Praktikum pengamatan aktivitas ragi tape ini bertujuan untuk mengetahui aktivitas ragi tape dalam bahan. Prinsip dari praktikum ini adalah 50 ml bubur tepung beras encer dimasukkan ke dalam Erlenmeyer 100 ml, ditambahkan masing-masing 2 gr ragi tape yang telah dihancurkan. Dibuat masing-masing pengamatan jam ke-0, 0,5 dan 1. Setelah diuaduk rata, dilakukan inkubasi di dalam inkubator suhu 30oC/suhu ruang selama 60 menit. Dan pada menit ke-0, 30 dan 60 disampling dan ditambah 1 tetes larutan iod. Diamati intensitas warna biru yang terbentuk. Berdasarkan hasil data pengamatan aktivitas ragi tape untuk kelompok 5 pada menit ke-0 intensitas warna yang terbentuk adalah biru, setelah 0,5 jam intensitas warnanya menjadi biru tua, dan setelah 1 jam warnanya menjadi ungu. Untuk kelompok 7 dengan perlakuan yang sama pada menit ke-0 intensitas warna yang terbentuk adalah biru setelah 0,5 jam intensitas warnanya menjadi biru tua dan setelah 1 jam menjadi ungu tua. Dari kedua kelompok tersebut ternyata untuk hasil akhir terbentuknya intensitas warna berbeda untuk kelompok 5 hasil akhirnya menjadi warna ungu sedangkan untuk kelompok 7 intensitas warna yang terbentuk adalah ungu tua. Hal yang membedakan hasil warna yang didapatkan dari kedua kelompok tersebut adalah  perlakuan dari praktikan yang tidak sama sehingga ada beberapa bahan yang terlalu banyak atau terlalu sedikit. Hal ini dapat mempengaruhi warna yang terbentuk. Hasil dari praktikum tersebut sudah sesuai dengan teori. Warna ungu pada percobaan ini menunjukkan adanya kandungan alkohol pada tape tersebut. Semakin pekat atau hitam warna yang dihasilkan maka kandungan alkohol yang dihasilkan semakin besar pula. Beberapa contoh hasil fermentasi adalah etanol, asam laktat, dan hidrogen. Akan tetapi beberapa komponen lain dapat juga dihasilkan dari fermentasi seperti asam butirat dan aseton. Disini terdapat perubahan dari glukosa menjadi alkohol yang terdapat dalam tape.
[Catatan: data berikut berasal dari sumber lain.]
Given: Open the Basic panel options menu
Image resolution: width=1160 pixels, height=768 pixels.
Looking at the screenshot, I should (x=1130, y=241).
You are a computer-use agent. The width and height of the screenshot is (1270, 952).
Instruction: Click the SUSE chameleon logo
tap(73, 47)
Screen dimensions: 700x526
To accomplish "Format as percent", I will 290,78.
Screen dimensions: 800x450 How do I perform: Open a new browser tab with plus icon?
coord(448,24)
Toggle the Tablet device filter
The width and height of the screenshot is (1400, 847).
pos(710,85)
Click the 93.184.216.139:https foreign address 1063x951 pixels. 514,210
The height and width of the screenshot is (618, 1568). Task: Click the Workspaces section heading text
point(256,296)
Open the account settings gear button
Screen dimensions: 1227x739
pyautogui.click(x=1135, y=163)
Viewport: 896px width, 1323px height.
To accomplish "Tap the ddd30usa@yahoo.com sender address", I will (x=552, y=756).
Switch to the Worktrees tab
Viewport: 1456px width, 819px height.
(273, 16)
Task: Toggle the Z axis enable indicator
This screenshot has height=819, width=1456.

Fermentasi dibedakan menjadi 2 yaitu spontan dan tidak spontan hanya dipengaruhi adanya kesengajaan atau tidak pada penambahan starter dalam adonan. Secara umum fermentasi tidak spontan terjadi dengan penambahan ragi roti, tape, yogurt. Fermentasi dipengaruhi oleh faktor aktovitas starter, banyak sedikitnya jumlah starter yang ditambahkan, pH, suhu. Mikroba umum tumbuh pada kisaran pH 6-8, hanya saja seperti khamir dan bakteri asam laktat tumbuh baik pada kisaran pH 3-6. Dalam praktikum ini termasuk fermentasi tidak sepontan.